Phe ^B25 . Photo-reactive insulin analogs containing para -azido-Phe or para -benzoyl-Phe at position B25 efficiently cross-link to the receptor . For this reason and due to the marked inactivity of Phe ^B25 Leu (Insulin Chicago) , substitutions of Phe ^B25 has been extensively studied. High activity requires a trigonal (sp2 hybridized) -carbon as in aromatic side chains rather than a tetrahedral (sp3 hybridized) -carbon as in Leu . Tolerance of β -napthyl-alanine nonetheless suggests that there is room at the hormone-receptor interface for a larger aromatic side chain. Interestingly, the activities of certain low-binding analogs, such as [homo-Phe ^B25 ]-insulin, are in part rescued when B26-B30 is removed. These experiments suggest that PheB25 may make two contributions to receptor binding: the specific docking of its side chain and as a further site (in addition to B24) of main-chain conformational change leading to detachment of the B-chain C-terminal segment.

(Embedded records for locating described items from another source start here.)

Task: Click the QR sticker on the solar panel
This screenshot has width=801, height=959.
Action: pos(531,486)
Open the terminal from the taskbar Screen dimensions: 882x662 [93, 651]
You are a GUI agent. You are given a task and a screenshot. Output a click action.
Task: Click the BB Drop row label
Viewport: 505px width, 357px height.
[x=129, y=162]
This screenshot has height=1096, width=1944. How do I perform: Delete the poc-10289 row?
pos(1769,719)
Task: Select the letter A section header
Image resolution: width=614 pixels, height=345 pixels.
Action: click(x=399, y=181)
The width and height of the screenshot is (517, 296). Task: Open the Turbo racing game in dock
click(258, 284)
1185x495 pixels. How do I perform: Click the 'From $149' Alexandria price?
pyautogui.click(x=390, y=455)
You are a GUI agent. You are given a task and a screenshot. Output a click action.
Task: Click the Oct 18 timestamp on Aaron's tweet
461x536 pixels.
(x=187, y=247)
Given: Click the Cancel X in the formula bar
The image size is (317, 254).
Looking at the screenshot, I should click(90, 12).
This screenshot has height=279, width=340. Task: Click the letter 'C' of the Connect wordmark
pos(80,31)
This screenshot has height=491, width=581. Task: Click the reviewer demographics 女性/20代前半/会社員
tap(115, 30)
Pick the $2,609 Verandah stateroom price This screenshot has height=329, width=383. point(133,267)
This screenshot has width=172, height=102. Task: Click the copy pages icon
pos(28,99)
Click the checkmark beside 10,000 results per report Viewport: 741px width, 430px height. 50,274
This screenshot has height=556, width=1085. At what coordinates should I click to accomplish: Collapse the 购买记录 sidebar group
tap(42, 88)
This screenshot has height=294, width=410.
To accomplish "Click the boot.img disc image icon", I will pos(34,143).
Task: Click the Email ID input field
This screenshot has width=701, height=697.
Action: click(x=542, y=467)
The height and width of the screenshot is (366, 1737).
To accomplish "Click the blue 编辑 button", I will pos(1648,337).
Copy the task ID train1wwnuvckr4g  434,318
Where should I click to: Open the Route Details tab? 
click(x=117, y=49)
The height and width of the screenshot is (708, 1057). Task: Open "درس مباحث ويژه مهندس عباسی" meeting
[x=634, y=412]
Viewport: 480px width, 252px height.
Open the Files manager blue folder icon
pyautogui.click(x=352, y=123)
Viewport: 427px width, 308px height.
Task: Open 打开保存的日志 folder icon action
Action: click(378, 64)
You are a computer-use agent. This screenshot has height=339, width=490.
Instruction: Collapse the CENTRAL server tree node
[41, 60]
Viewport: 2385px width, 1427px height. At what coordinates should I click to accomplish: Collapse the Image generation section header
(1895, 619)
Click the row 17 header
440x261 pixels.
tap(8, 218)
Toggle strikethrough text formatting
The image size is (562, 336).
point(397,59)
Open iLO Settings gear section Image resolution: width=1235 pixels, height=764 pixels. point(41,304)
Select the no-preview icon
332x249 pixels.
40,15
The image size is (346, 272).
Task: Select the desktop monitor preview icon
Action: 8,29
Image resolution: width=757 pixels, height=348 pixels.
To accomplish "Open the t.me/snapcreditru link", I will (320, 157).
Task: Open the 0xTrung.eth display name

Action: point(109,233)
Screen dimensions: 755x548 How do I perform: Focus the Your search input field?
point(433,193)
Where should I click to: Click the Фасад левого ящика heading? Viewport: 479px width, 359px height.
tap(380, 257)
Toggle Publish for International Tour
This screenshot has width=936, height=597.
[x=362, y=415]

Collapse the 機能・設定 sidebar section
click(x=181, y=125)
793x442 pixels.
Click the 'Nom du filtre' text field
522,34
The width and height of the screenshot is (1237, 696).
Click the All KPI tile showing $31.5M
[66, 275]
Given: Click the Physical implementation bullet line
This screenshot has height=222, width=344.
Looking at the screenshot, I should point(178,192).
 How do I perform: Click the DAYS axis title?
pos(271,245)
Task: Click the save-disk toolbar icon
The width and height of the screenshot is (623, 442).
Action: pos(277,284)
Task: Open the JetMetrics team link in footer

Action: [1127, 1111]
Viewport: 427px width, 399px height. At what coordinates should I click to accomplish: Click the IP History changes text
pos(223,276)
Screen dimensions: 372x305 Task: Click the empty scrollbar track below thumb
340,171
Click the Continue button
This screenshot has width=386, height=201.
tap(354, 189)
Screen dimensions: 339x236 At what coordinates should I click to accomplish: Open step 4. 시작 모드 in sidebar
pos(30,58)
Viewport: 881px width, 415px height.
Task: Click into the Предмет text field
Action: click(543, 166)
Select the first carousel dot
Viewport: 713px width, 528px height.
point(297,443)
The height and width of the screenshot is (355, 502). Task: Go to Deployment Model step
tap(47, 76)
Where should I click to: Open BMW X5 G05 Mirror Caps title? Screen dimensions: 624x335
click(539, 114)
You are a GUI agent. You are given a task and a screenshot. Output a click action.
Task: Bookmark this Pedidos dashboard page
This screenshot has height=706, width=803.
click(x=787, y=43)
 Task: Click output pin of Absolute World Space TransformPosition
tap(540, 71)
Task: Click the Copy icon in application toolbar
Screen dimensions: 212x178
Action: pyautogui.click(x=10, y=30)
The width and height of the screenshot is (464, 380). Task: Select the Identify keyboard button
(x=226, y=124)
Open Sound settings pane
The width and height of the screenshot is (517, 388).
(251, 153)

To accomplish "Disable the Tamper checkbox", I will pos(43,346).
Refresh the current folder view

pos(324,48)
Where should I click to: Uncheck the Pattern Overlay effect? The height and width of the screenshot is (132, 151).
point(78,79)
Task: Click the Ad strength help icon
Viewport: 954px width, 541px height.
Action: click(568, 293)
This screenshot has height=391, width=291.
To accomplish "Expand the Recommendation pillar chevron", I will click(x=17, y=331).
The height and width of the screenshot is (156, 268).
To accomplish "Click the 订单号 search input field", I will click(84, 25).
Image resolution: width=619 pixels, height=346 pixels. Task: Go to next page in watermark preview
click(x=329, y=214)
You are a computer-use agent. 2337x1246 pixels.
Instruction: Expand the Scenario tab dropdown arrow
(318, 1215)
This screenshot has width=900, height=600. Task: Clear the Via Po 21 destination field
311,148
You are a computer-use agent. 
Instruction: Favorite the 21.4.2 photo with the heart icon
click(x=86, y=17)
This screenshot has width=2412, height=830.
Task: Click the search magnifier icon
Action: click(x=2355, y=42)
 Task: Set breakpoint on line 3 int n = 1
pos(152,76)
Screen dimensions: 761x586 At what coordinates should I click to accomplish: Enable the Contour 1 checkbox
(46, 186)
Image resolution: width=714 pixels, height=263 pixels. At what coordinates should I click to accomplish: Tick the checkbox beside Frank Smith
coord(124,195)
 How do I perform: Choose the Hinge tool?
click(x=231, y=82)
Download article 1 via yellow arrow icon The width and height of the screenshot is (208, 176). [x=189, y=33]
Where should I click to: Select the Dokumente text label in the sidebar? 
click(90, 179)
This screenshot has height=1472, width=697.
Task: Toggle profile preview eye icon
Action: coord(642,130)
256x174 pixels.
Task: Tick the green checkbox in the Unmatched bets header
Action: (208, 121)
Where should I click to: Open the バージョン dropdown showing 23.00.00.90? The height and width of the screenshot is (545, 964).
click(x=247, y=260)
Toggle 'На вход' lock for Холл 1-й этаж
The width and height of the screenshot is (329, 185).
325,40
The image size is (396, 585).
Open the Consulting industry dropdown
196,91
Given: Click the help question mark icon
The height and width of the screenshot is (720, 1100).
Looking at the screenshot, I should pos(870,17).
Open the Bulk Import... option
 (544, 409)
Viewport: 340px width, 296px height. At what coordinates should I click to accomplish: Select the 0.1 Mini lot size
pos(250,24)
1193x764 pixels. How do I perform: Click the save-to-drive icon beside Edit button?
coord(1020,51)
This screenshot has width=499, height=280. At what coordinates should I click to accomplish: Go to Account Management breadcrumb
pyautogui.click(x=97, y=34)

STRUCTURE OF THE INSULIN RECEPTOR

Nearly forty-five years after the structure of insulin was first solved, it is known only in part how insulin binds to its receptor, progress being slowed by the biochemical and structural complexity of the insulin receptor, a heavily-glycosylated disulfide-linked (αβ) ₂ dimer.

In the biosynthesis of the insulin receptor each pro-receptor monomer is proteolytically cleaved into an N-terminal α -chain and C-terminal β -chain linked by a single disulfide bond. The extracellular portion of the (αβ) ₂ dimer includes both α -chains as part of each transmembrane β-chain. Each receptor monomer consists of several structural domains: from the N-terminus, a leucine‑rich repeat domain L1 (residues 1-157), a cysteine‑rich region (CR, residues 158-310) a second leucine‑rich repeat domain L2 (residues 311-470), and three fibronectin type-III domains: FnIII‑1 (residues 471-595), FnIII‑2 (residues 596-808) and FnIII‑3 (residues 809-906). FnIII‑2 contains a ~120‑residue insert domain (ID, residues 638-756) which contains the α / β cleavage site. C‑terminal of the FnIII‑3 domain lies a single transmembrane α -helix, followed by a ~40‑residue intracellular juxtamembrane region (JM), a tyrosine kinase (TK) catalytic domain and a ~100‑residue C‑tail.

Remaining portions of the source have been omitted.